Article de Jean-Paul Brighelli sur la formation des médecins.
Grâce à la reconnaissance automatique des diplômes, l’Europe nous envoie de jeunes médecins au niveau inquiétant. Et si demain c’était le vôtre ?
Nombre de pays européens sont ravis de recevoir chez eux, pour plusieurs années, des petits Français à fort pouvoir d’achat, qu’ils qualifieront selon leurs critères, et qu’ils renverront, frais émoulus de leurs universités, dans nos hôpitaux. Rappelez-vous bien : seuls 10 % d’entre eux ont un niveau satisfaisant. Les autres vous tueront.
Le Quotidien du médecin du 2 février dernier consacre un dossier au problème des « internes incompétents » – un scandale, d’après cette publication réservée aux praticiens en exercice. Un scandale d’autant plus monstrueux qu’à l’horizon 2025, quand les derniers médecins venus du baby-boom auront pris leur retraite, il ne restera en France, pour exercer dans les déserts médicaux – partout en dehors des très grandes villes où les CHU veillent encore à la qualité du recrutement – que ces médecins du second rayon. Parfois des étrangers non francophones, ce qui ne facilite pas vraiment l’examen clinique, mais le plus souvent des Français formés à l’étranger (je ne saurais trop vous recommander les universités roumaines de Cluj et de Iasi, véritables usines à former des morticoles) ou ailleurs.

(Données fournies)

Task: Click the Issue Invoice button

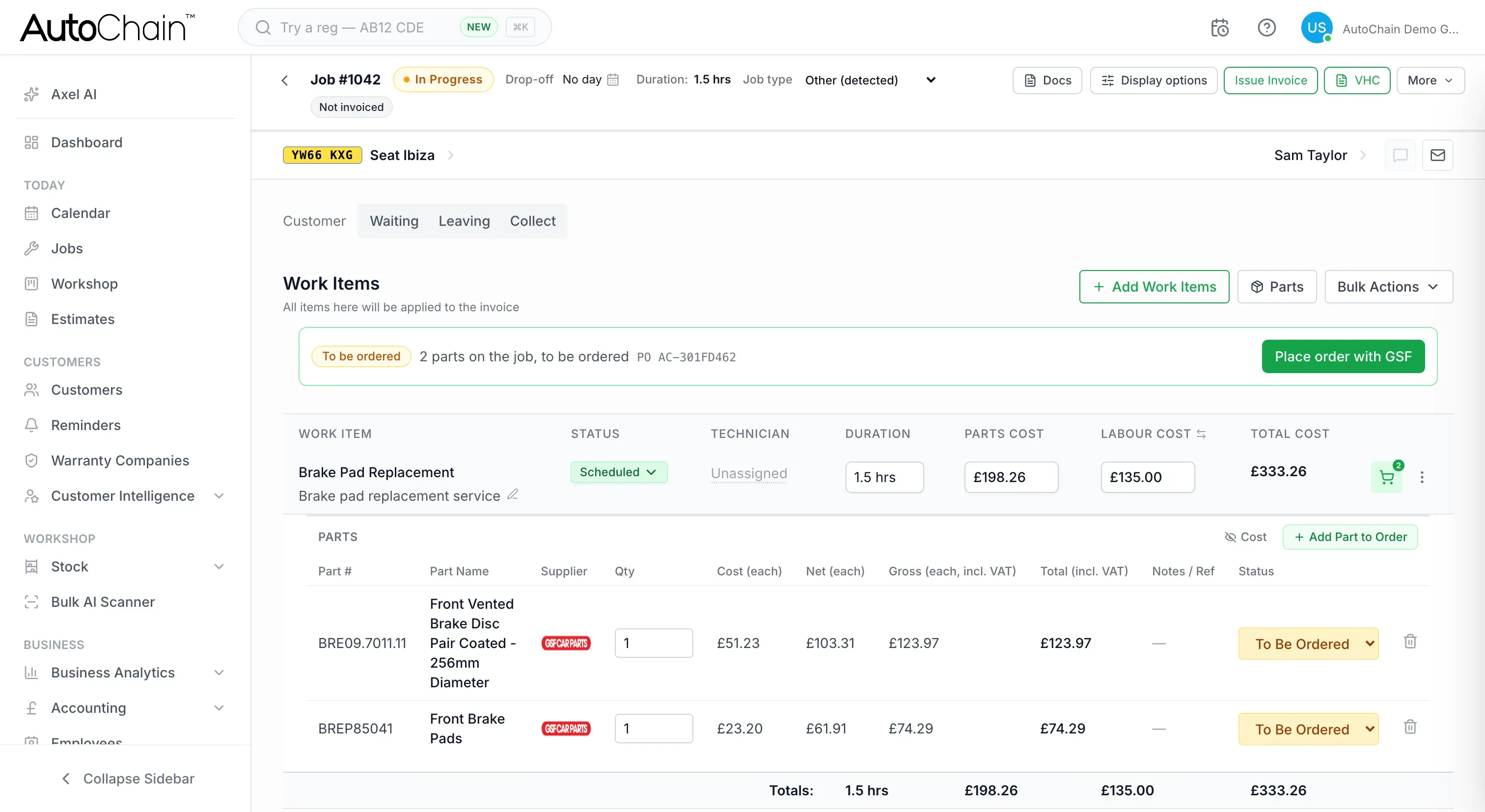Action: coord(1270,81)
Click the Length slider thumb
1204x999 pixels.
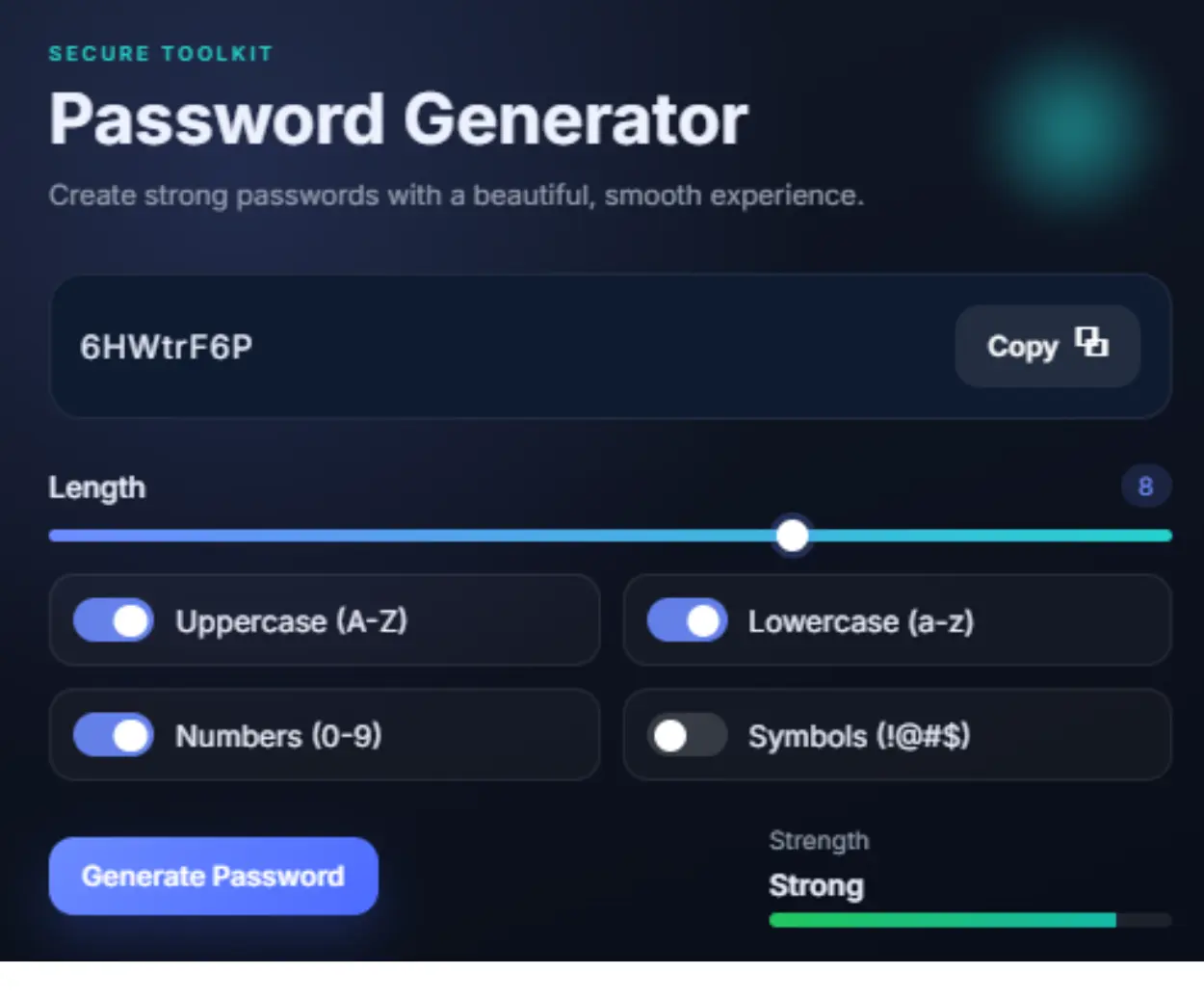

(Consignes)
• a. Répondez aux questions suivantes sur l'article consacré à la formation des médecins :
(i) D'après l'article, quelle part des jeunes Français formés dans d'autres pays européens a un niveau satisfaisant ?
(ii) Quelle publication a consacré un dossier au problème des « internes incompétents », et dans quel numéro ?
(iii) Quelles villes abritent les universités roumaines citées par l'auteur ?
• b. Reproduisez sans rien changer le passage de l'article sur la formation des médecins qui s'ouvre sur les mots « Grâce à la reconnaissance » et se clôt sur « autres vous tueront. ».

(Corrigé)
• a.
(i) Seuls 10 % d'entre eux.
(ii) Le Quotidien du médecin, dans son numéro du 2 février dernier.
(iii) Cluj et Iasi.

• b.
Grâce à la reconnaissance automatique des diplômes, l’Europe nous envoie de jeunes médecins au niveau inquiétant. Et si demain c’était le vôtre ?
Nombre de pays européens sont ravis de recevoir chez eux, pour plusieurs années, des petits Français à fort pouvoir d’achat, qu’ils qualifieront selon leurs critères, et qu’ils renverront, frais émoulus de leurs universités, dans nos hôpitaux. Rappelez-vous bien : seuls 10 % d’entre eux ont un niveau satisfaisant. Les autres vous tueront.